Directions
Please repeat the lines below exactly. Begin with the line containing "For every named target in this 1366×867" and go on through the line containing "[list view] (1731, 307)".
** Opening Records for the exercise block **
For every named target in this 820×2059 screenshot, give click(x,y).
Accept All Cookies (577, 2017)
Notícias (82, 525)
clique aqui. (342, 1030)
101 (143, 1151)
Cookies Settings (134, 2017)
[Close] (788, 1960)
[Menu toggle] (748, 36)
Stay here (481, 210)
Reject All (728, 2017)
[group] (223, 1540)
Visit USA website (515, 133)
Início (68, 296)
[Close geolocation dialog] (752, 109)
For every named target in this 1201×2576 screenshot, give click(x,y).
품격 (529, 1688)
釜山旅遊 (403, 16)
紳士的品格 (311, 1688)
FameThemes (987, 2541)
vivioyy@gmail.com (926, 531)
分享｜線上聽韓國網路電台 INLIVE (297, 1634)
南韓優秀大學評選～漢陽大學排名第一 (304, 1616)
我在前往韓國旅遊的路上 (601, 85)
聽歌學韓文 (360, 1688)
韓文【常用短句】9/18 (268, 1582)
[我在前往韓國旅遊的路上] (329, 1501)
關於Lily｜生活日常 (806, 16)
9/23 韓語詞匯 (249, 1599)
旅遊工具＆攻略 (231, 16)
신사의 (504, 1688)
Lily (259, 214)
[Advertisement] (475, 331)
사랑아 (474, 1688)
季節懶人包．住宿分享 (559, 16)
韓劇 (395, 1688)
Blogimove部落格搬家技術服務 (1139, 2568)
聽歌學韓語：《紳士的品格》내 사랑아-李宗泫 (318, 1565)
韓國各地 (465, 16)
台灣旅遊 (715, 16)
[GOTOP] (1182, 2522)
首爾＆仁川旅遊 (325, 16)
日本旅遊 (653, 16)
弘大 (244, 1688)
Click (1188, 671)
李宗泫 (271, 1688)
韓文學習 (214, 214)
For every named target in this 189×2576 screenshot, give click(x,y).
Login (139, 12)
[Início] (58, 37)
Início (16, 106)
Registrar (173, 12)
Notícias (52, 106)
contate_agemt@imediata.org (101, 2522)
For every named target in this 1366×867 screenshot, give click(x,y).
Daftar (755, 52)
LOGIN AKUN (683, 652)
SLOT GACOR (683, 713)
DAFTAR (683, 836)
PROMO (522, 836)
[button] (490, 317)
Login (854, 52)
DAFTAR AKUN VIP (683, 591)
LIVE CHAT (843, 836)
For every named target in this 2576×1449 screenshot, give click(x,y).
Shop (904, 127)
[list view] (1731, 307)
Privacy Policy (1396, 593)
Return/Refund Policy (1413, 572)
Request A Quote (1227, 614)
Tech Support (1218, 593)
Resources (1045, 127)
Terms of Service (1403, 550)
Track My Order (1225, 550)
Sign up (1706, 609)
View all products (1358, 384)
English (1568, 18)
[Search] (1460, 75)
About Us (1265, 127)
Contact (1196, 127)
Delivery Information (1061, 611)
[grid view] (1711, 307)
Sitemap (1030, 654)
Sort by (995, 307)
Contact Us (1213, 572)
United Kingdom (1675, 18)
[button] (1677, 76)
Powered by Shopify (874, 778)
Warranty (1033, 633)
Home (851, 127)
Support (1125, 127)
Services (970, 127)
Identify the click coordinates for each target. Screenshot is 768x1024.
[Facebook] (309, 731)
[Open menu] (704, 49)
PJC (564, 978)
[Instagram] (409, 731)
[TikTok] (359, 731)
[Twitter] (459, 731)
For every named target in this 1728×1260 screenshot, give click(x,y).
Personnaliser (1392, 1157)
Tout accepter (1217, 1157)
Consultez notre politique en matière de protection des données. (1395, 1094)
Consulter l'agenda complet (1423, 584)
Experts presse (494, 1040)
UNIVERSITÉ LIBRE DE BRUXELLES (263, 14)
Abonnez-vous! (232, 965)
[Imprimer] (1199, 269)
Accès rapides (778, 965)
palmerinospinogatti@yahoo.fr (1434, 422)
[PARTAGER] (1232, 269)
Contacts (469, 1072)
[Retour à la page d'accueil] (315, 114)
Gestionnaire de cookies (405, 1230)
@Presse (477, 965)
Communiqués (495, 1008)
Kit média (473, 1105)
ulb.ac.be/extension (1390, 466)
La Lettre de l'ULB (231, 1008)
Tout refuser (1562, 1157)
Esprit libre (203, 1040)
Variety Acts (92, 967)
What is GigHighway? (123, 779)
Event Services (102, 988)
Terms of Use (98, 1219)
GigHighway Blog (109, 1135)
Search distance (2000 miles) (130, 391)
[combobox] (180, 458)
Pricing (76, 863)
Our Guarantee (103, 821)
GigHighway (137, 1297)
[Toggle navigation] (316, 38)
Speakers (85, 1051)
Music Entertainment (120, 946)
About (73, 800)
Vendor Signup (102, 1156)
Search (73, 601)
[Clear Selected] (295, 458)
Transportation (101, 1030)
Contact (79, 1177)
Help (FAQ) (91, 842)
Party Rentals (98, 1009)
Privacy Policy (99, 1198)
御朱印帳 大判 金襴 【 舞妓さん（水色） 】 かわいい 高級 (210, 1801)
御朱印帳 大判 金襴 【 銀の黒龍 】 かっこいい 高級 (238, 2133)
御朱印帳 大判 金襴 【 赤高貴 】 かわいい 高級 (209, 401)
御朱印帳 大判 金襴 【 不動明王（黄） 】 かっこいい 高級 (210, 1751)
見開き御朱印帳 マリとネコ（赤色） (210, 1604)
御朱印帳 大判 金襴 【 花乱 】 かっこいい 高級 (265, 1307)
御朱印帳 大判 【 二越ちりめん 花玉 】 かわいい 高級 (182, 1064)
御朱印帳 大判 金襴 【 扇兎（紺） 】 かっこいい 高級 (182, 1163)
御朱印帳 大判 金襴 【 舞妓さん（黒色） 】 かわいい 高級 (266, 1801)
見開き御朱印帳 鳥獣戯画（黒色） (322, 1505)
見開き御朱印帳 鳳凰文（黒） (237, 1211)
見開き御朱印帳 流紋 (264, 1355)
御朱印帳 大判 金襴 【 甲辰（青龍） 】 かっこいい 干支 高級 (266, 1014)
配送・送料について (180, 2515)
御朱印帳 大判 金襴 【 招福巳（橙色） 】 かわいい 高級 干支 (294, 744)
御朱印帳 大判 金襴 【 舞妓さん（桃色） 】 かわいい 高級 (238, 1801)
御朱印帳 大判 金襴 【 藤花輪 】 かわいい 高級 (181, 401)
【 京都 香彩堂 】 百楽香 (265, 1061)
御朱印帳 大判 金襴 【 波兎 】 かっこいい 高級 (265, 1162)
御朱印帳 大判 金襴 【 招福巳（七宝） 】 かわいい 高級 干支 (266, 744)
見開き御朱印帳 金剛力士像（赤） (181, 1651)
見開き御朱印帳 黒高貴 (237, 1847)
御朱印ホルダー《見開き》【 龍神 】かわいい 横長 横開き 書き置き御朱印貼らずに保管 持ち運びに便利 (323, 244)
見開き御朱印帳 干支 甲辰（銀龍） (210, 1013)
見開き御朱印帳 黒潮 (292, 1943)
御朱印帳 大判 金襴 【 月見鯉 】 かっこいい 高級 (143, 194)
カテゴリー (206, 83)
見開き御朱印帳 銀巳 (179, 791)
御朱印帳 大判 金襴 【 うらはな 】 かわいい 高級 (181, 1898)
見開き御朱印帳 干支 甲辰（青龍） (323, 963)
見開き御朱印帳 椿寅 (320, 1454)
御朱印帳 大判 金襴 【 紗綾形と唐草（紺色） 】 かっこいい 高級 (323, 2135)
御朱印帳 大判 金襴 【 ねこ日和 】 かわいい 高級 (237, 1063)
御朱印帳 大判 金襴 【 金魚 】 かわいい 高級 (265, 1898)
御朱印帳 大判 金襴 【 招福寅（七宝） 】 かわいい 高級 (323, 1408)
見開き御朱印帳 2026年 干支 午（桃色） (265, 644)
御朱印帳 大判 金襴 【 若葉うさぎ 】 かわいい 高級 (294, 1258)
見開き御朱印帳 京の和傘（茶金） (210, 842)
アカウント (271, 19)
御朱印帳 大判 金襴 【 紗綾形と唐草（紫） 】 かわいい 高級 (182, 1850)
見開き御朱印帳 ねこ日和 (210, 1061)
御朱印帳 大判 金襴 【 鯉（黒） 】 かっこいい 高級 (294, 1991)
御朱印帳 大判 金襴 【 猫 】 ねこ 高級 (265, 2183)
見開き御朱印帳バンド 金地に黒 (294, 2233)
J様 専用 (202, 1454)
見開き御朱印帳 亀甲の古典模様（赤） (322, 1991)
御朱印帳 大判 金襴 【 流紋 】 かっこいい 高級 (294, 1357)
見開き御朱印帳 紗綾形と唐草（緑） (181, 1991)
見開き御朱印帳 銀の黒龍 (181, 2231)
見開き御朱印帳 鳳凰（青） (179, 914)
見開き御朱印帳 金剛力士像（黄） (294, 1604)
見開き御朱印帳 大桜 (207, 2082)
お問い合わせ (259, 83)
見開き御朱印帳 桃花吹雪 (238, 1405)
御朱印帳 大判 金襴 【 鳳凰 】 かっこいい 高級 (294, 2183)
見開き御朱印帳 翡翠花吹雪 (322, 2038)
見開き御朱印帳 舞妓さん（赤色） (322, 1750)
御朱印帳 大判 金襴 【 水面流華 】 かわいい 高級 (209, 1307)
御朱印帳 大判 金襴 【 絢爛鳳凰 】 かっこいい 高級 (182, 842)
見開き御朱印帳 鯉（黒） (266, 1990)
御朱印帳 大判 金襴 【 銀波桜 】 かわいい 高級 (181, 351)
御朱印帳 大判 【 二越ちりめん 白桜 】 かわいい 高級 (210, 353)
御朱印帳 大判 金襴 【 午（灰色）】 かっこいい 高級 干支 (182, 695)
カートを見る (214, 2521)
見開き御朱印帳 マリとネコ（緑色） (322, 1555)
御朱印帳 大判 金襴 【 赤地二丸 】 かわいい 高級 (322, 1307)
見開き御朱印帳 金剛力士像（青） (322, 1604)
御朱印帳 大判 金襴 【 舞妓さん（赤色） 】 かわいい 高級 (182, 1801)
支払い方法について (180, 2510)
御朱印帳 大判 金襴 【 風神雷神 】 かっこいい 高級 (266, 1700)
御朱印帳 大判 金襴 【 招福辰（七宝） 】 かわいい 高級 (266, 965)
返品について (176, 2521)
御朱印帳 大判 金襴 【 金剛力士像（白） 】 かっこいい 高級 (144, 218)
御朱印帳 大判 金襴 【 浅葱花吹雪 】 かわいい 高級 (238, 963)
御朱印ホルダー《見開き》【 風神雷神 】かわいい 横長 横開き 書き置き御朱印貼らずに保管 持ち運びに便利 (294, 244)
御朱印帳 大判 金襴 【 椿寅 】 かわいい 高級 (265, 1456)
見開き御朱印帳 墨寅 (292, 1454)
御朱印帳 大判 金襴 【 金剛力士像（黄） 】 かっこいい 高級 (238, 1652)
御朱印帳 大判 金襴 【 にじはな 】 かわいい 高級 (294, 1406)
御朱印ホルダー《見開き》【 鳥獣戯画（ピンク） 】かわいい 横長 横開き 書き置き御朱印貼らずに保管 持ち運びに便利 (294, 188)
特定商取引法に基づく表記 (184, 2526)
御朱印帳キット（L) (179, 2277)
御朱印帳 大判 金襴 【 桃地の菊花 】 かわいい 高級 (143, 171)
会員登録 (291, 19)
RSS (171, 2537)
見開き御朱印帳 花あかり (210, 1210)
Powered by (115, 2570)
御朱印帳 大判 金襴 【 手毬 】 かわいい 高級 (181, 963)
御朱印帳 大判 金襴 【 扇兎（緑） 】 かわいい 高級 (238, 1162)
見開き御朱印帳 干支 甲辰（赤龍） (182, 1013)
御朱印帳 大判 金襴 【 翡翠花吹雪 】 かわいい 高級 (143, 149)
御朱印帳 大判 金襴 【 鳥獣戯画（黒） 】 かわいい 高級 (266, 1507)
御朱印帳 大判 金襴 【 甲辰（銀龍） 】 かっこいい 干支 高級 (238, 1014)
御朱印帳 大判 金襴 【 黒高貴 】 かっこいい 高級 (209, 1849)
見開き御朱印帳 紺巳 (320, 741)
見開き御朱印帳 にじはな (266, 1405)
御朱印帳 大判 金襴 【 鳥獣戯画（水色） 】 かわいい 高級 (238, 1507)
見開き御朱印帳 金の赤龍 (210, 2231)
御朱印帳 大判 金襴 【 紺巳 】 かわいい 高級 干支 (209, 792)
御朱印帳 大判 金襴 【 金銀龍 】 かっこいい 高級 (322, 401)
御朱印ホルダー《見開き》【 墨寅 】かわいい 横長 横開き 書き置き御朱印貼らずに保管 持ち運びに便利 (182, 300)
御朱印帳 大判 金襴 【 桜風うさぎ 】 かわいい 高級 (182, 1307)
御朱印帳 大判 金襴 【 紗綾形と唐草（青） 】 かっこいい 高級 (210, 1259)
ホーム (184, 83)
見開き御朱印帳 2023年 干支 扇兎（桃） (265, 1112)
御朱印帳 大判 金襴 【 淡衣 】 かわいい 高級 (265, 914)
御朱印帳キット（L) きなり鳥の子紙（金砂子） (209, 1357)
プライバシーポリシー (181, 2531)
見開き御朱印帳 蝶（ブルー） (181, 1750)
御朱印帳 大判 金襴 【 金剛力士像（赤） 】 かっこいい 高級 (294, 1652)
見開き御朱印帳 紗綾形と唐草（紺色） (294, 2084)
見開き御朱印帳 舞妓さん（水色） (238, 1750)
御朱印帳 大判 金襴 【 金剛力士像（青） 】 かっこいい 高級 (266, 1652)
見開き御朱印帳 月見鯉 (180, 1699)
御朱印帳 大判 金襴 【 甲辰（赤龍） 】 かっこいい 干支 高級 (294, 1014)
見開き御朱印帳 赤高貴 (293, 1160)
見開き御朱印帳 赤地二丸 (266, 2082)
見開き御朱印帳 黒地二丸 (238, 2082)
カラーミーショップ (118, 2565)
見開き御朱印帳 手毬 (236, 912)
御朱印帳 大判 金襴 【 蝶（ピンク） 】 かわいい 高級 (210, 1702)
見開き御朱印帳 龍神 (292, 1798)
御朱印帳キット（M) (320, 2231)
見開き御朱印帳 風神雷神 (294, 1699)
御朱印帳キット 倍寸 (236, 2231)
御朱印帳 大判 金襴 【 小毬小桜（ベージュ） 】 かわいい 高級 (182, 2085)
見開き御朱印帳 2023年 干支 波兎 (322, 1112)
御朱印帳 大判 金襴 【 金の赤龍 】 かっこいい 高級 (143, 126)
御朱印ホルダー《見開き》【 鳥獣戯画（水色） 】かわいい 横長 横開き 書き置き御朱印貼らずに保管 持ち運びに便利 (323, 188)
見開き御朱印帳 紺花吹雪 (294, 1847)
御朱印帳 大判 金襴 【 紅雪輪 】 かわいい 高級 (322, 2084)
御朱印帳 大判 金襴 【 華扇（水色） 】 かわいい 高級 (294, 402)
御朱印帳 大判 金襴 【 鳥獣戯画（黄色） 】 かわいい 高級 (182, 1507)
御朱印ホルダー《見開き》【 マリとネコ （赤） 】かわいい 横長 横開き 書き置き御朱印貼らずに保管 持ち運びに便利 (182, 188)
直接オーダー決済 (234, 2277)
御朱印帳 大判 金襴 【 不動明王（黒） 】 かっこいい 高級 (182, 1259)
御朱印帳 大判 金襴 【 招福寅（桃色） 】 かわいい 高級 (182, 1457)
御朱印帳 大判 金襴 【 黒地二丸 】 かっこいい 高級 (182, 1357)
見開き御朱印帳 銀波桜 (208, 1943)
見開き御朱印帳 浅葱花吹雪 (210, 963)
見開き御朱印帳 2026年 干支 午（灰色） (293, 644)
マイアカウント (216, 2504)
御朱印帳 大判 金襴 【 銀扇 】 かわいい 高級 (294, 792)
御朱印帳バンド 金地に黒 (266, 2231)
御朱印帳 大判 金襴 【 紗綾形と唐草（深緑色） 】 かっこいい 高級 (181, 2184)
** Closing Records for the exercise block **
Output below
For every named target in this 1366×867 screenshot, give click(x,y).
Daftar (755, 52)
LOGIN AKUN (683, 652)
SLOT GACOR (683, 713)
DAFTAR (683, 836)
PROMO (522, 836)
[button] (490, 317)
Login (854, 52)
DAFTAR AKUN VIP (683, 591)
LIVE CHAT (843, 836)
For every named target in this 2576×1449 screenshot, give click(x,y).
Shop (904, 127)
[list view] (1731, 307)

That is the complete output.